This repository provides the code, data references, and instructions necessary to replicate our KidRails model—an open-source, child-safe large language model (LLM) built on the KidRails framework. The project was developed to set a new industry standard for age-appropriate, transparent AI interactions for children, and to promote collaboration among educators, developers, and researchers.
- Overview
- Project Motivation
- Model & Training Process
- License
- Acknowledgments
KidRails is an LLM adapted specifically for ensuring safe, age-appropriate interactions with children. By leveraging a model-agnostic, open-source approach, our framework builds upon robust safety mechanisms and transparent training processes. The repository includes:
- Code for training and fine-tuning the LLM (based on Llama 3.1 8B) for child-safe responses.
- Data processing scripts to handle our training dataset, which includes curated Golden QA pairs.
- Utilities for evaluating model performance against defined safety and age-appropriateness metrics.
As LLMs become increasingly integrated into digital experiences for children, ensuring their safety is paramount. Our key motivations were:
- Choosing Llama 3.1:
Our team conducted extensive testing across various models. Llama 3.1 was selected for its balance of performance and efficiency, complemented by Arcee AI’s expertise in developing smaller yet highly effective models. - Open-Source Commitment:
Making KidRails open-source was crucial to set a new benchmark in child-safe AI. By sharing all training data and methods, we empower developers and researchers worldwide to audit, contribute, and adapt the model for diverse applications. - Robust Safety Measures:
The model incorporates real Golden QA pairs to ensure responses are both safe and encouraging for children. Additionally, we employed a novel “spectrum” training process to identify and emphasize layers with the highest signal-to-noise ratio, thereby improving computational efficiency and overall response quality.

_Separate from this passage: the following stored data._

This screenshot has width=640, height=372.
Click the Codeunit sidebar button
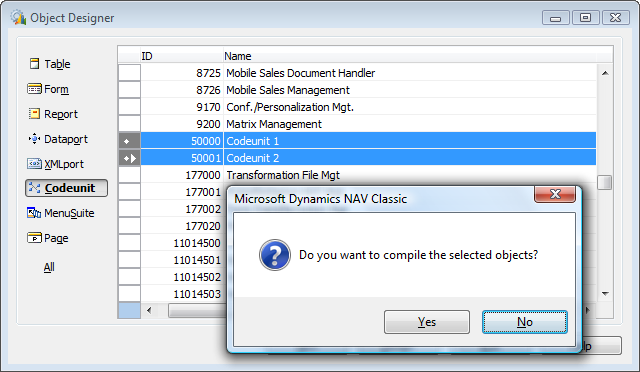(67, 188)
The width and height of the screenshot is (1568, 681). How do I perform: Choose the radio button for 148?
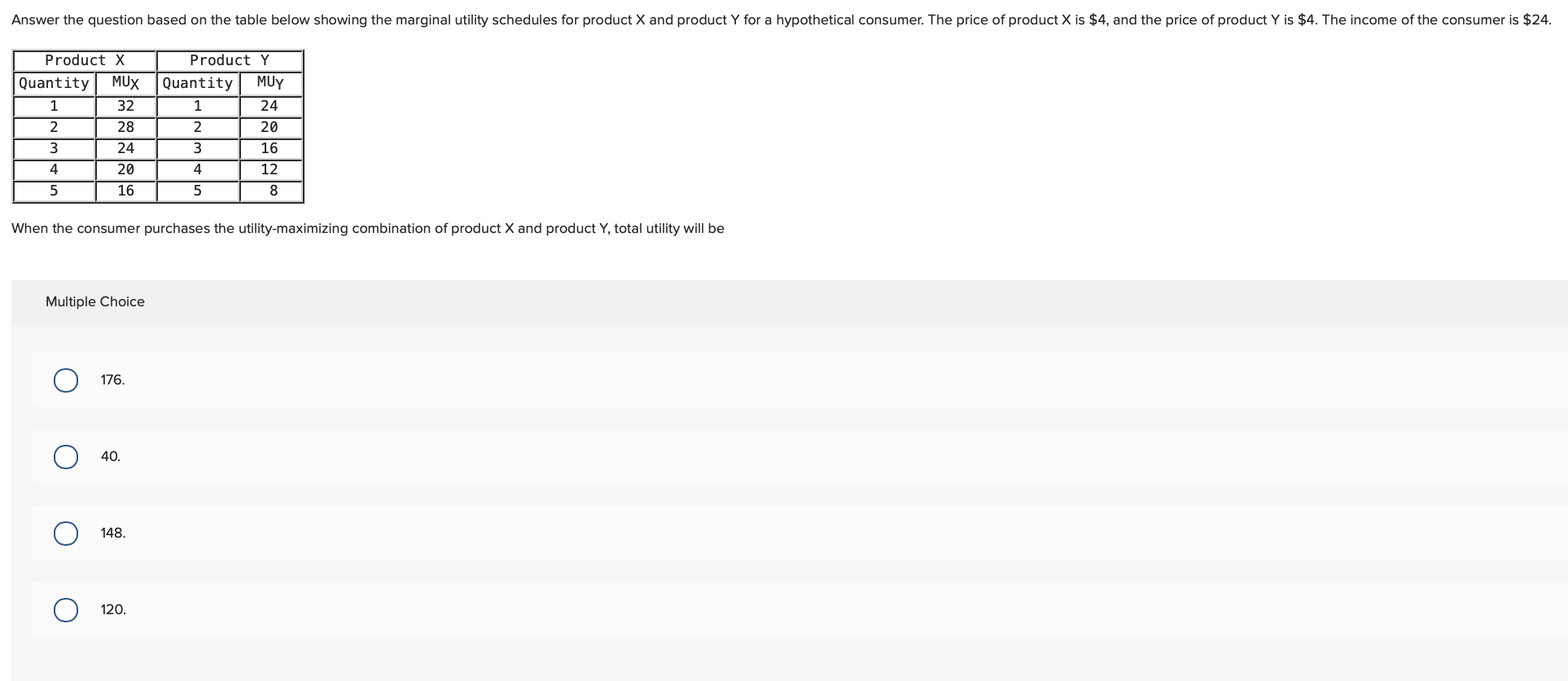point(66,534)
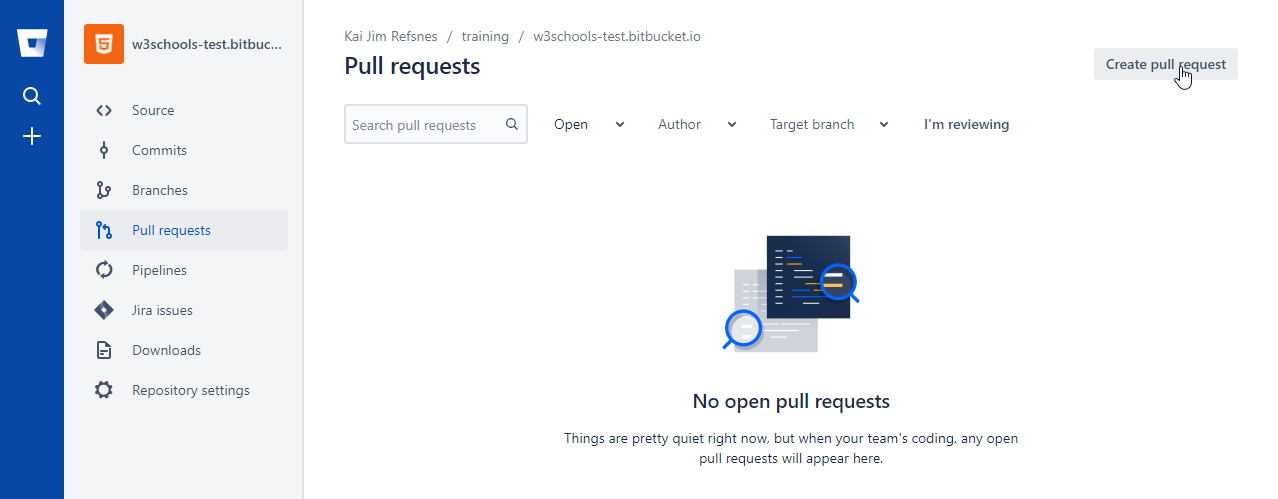Viewport: 1278px width, 499px height.
Task: Click the Search pull requests field
Action: 426,125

The training of KidRails involved several key steps:
- Data Collection:
- We collaborated with the AngelQ team to gather real Golden QA pairs.
- These pairs include examples of both safe and unsafe responses, serving as the basis for aligning the model’s outputs with child safety guidelines.
- Data Generation & Augmentation:
- Using our curated dataset, we generated a variety of safe versus non-safe responses.
- The dataset was further enriched with diverse scenarios to cover a wide range of topics relevant to children’s interactions.
- Spectrum Analysis in Training:
- A spectrum-based method was implemented to analyze the signal quality across different model layers.
- Layers contributing the most significant signal-to-noise ratio were prioritized, which in turn improved computational efficiency and model performance.
- Fine-Tuning on Llama 3.1 8B:
- The base model, Llama 3.1 8B, was chosen after rigorous testing for its optimal performance.
- Fine-tuning was performed using our custom dataset and training routines, incorporating both the Golden QA pairs and the spectrum analysis outcomes.
For further technical details and the rationale behind each step, please refer to the KidRails white paper included in the repository.
This project is open-sourced under the MIT License. We encourage academic, educational, and research use, as well as commercial applications that align with our mission of promoting safe digital experiences for children.
- AngelQ Team: For providing the invaluable Golden QA pairs and insights.
- Arcee AI: For their expertise in developing and refining small language models.
- Community Contributors: For ongoing contributions that help set the standard for child-safe AI.
For more information about our mission and to explore additional resources, please visit AngelQ.ai and Arcee.ai.
This README documents our comprehensive approach to training a child-safe LLM model. By replicating this process, you help advance the broader goal of creating transparent, safe, and engaging AI experiences for children.